Work order: Go through the material below and copy each line exactly.

Provided entries:
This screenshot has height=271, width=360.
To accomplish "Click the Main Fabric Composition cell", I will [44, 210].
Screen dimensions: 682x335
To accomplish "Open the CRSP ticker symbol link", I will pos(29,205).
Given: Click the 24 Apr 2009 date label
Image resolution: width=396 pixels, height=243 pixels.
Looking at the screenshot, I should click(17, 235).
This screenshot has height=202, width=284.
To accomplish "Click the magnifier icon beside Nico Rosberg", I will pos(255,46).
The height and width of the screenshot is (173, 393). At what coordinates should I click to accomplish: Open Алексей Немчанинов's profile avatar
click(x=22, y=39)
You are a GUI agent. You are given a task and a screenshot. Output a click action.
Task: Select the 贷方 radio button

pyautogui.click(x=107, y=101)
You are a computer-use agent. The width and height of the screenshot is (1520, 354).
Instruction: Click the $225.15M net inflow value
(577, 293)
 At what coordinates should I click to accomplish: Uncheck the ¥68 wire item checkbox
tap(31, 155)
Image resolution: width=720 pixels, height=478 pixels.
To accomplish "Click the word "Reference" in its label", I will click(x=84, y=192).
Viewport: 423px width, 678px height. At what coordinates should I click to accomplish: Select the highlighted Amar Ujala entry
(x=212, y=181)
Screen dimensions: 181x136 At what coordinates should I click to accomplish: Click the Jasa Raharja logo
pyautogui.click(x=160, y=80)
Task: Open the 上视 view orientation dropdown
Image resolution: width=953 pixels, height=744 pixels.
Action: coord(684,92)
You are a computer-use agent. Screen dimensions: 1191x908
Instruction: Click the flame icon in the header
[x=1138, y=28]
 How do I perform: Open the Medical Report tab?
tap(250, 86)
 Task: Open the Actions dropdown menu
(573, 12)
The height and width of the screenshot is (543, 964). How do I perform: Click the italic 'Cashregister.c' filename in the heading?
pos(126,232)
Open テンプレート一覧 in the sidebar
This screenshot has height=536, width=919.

Solution to this problem:
This screenshot has height=271, width=360.
To accomplish "Click the Main Fabric Composition cell", I will [44, 210].
Screen dimensions: 682x335
To accomplish "Open the CRSP ticker symbol link", I will pos(29,205).
Given: Click the 24 Apr 2009 date label
Image resolution: width=396 pixels, height=243 pixels.
Looking at the screenshot, I should click(17, 235).
This screenshot has height=202, width=284.
To accomplish "Click the magnifier icon beside Nico Rosberg", I will pos(255,46).
The height and width of the screenshot is (173, 393). At what coordinates should I click to accomplish: Open Алексей Немчанинов's profile avatar
click(x=22, y=39)
You are a GUI agent. You are given a task and a screenshot. Output a click action.
Task: Select the 贷方 radio button

pyautogui.click(x=107, y=101)
You are a computer-use agent. The width and height of the screenshot is (1520, 354).
Instruction: Click the $225.15M net inflow value
(577, 293)
 At what coordinates should I click to accomplish: Uncheck the ¥68 wire item checkbox
tap(31, 155)
Image resolution: width=720 pixels, height=478 pixels.
To accomplish "Click the word "Reference" in its label", I will click(x=84, y=192).
Viewport: 423px width, 678px height. At what coordinates should I click to accomplish: Select the highlighted Amar Ujala entry
(x=212, y=181)
Screen dimensions: 181x136 At what coordinates should I click to accomplish: Click the Jasa Raharja logo
pyautogui.click(x=160, y=80)
Task: Open the 上视 view orientation dropdown
Image resolution: width=953 pixels, height=744 pixels.
Action: coord(684,92)
You are a computer-use agent. Screen dimensions: 1191x908
Instruction: Click the flame icon in the header
[x=1138, y=28]
 How do I perform: Open the Medical Report tab?
tap(250, 86)
 Task: Open the Actions dropdown menu
(573, 12)
The height and width of the screenshot is (543, 964). How do I perform: Click the italic 'Cashregister.c' filename in the heading?
pos(126,232)
Open テンプレート一覧 in the sidebar
This screenshot has height=536, width=919.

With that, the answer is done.